══ Records provided

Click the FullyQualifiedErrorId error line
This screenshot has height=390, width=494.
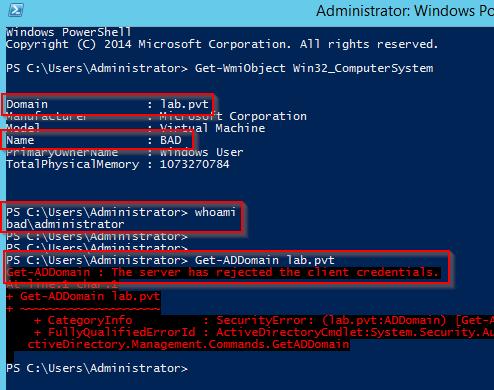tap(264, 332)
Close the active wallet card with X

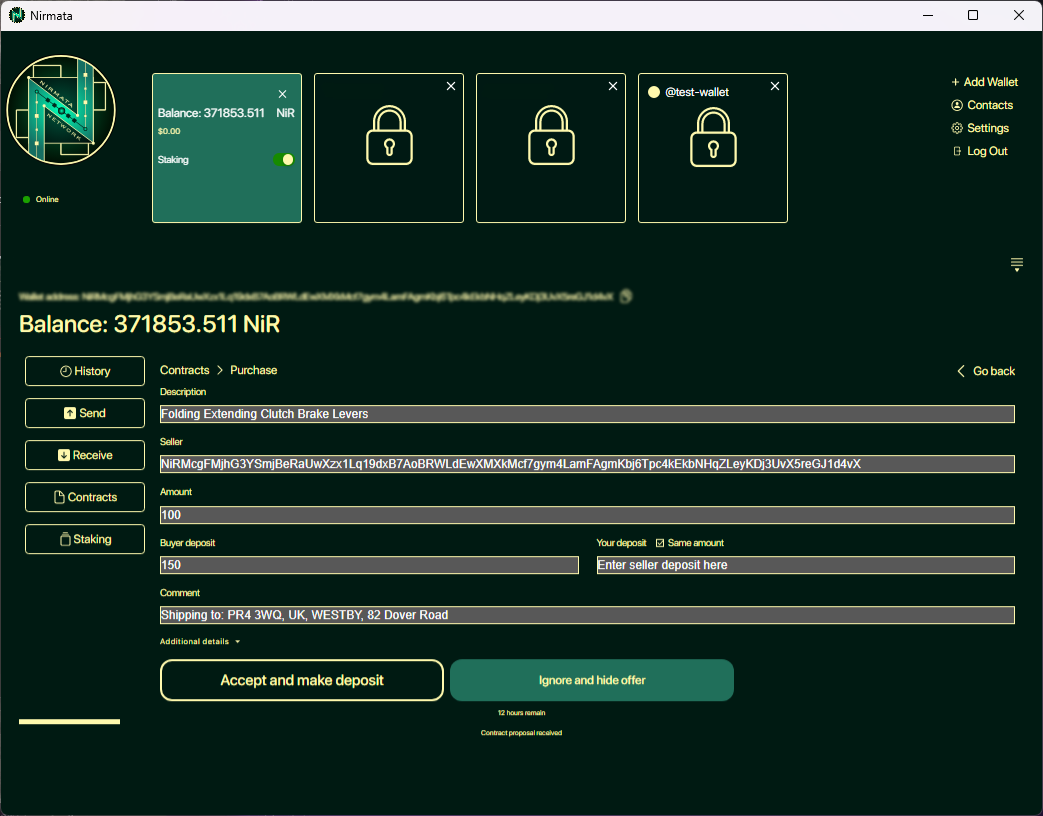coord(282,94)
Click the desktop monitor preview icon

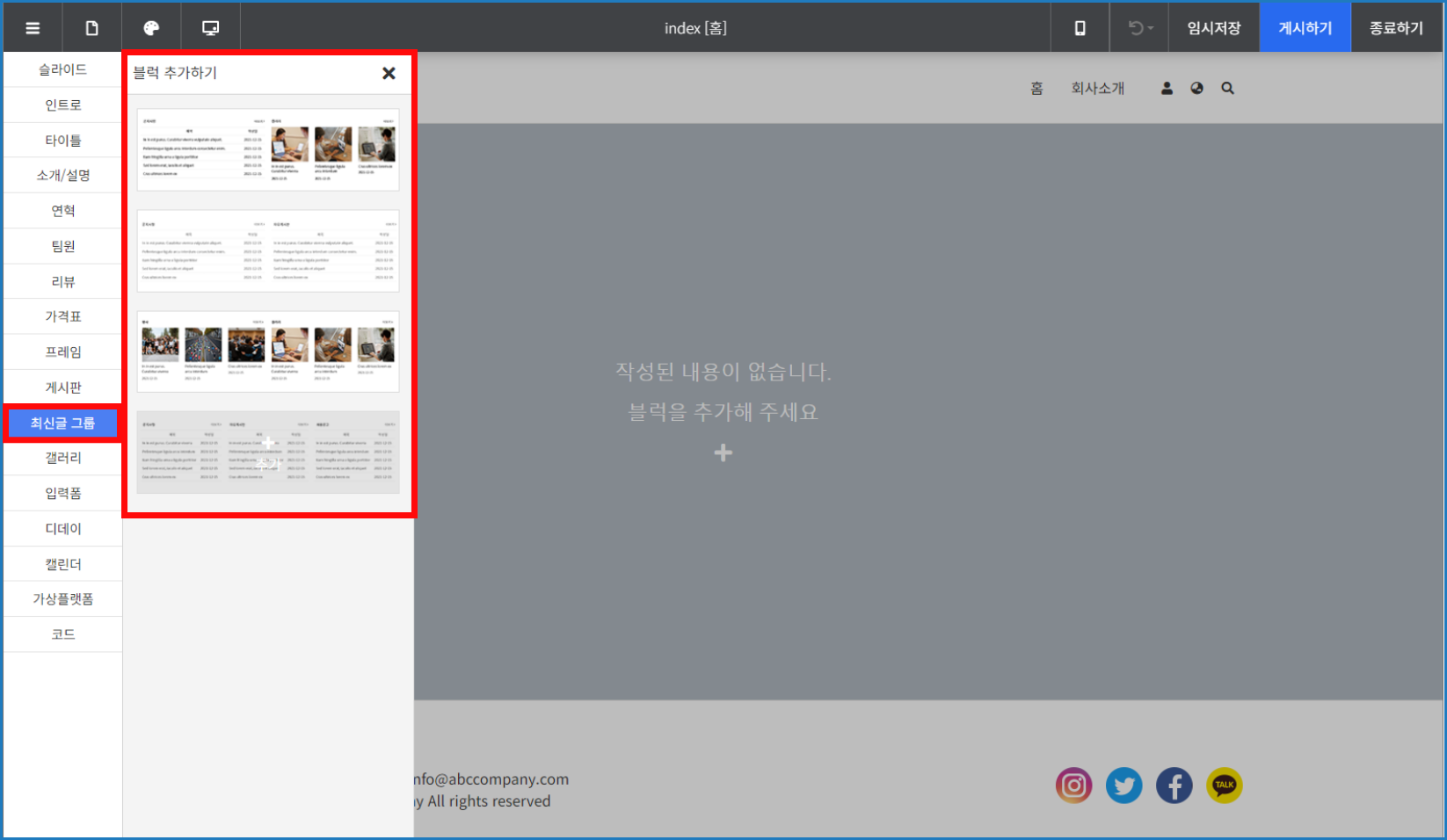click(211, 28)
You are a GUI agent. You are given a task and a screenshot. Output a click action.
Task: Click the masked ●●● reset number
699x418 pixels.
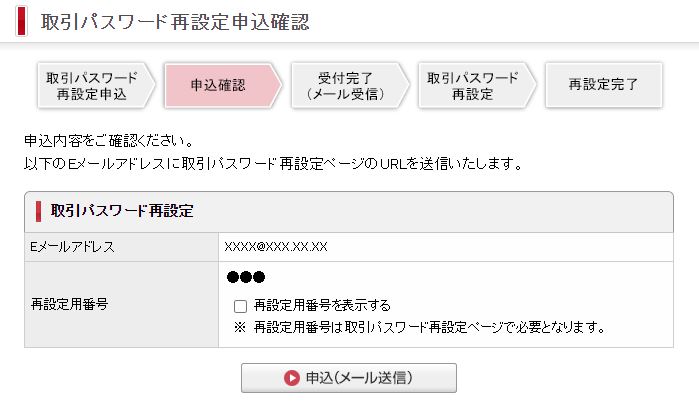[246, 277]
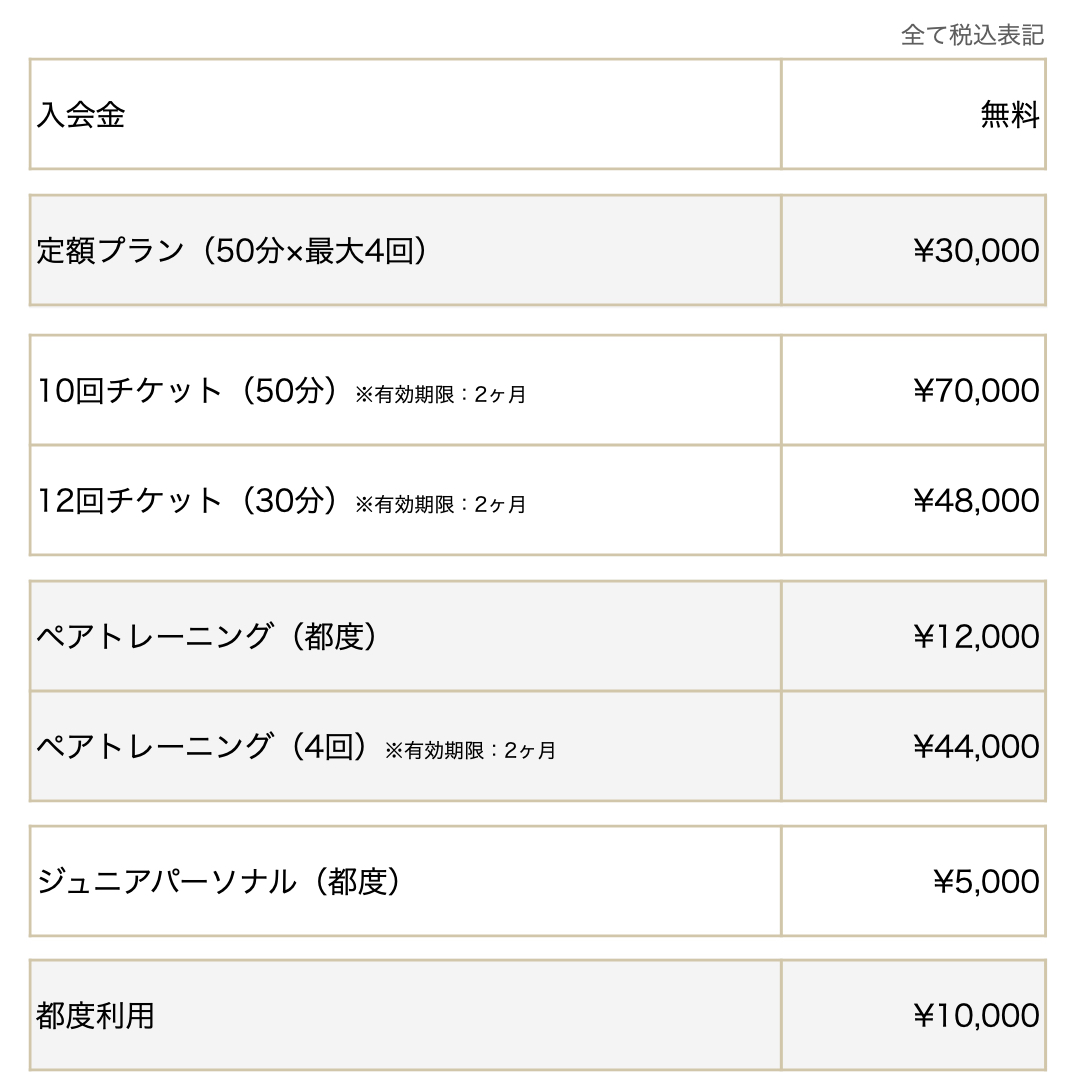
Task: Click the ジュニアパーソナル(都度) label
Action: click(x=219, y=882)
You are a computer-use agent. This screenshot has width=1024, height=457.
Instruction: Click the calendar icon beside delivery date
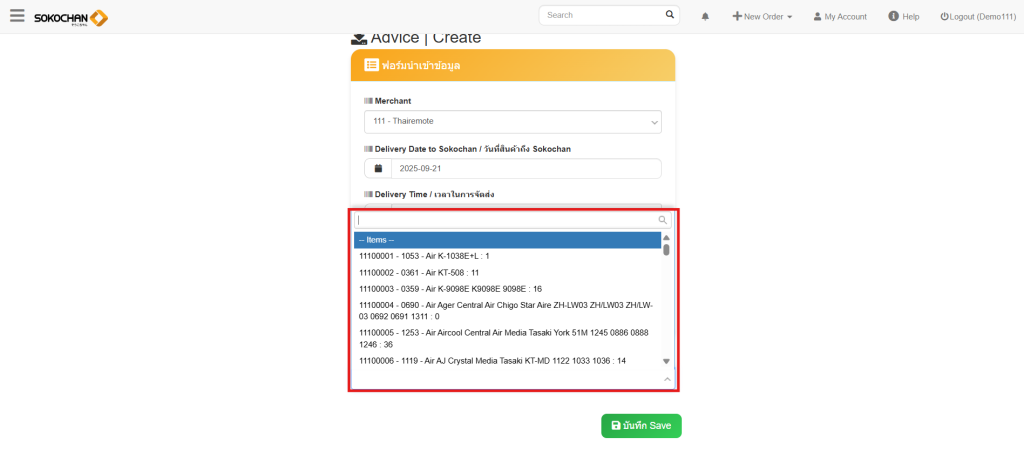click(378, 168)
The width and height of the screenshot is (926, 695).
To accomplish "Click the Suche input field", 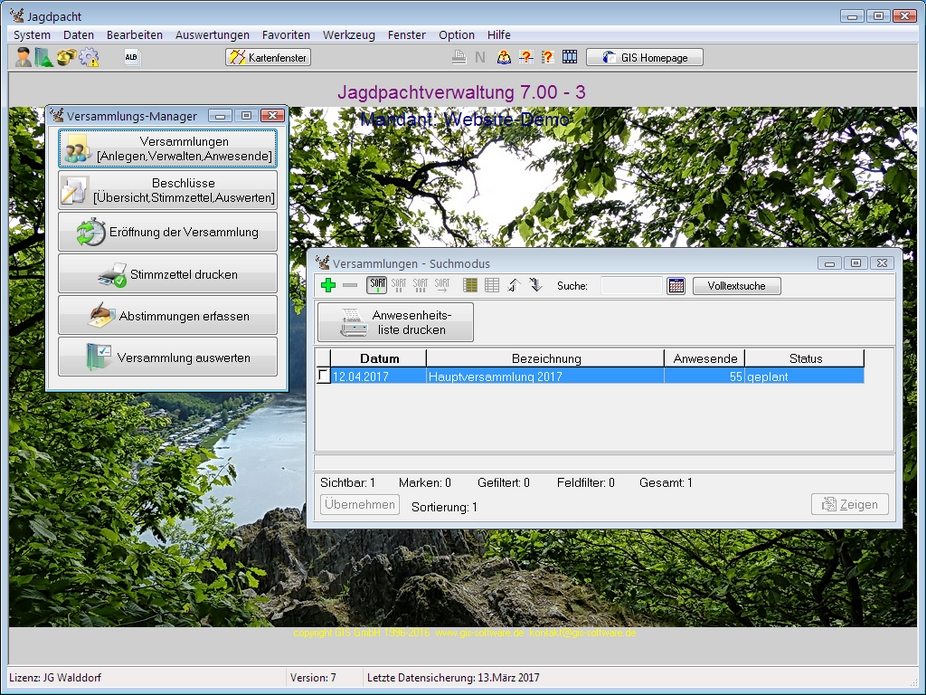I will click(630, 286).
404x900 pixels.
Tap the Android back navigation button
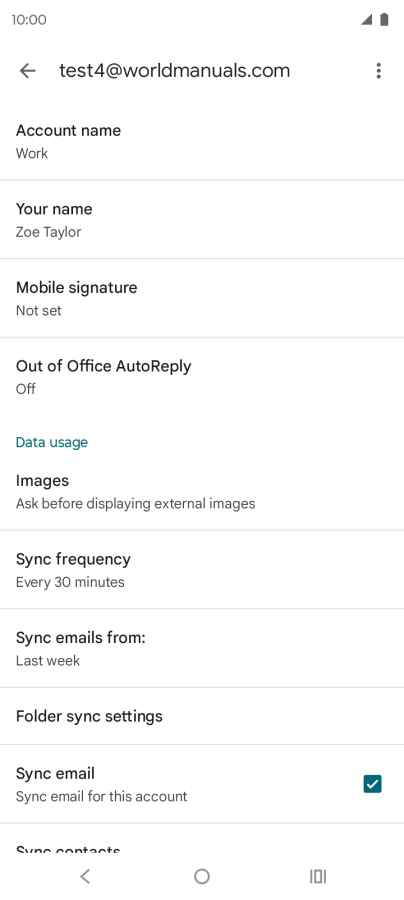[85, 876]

════

Please filter the entries for the word "agent" and copy the lines that have it.

_Response to this task_
You are a GUI agent. You are given a task and a screenshot. Output a click action.
You are a computer-use agent. This screenshot has width=1024, height=457.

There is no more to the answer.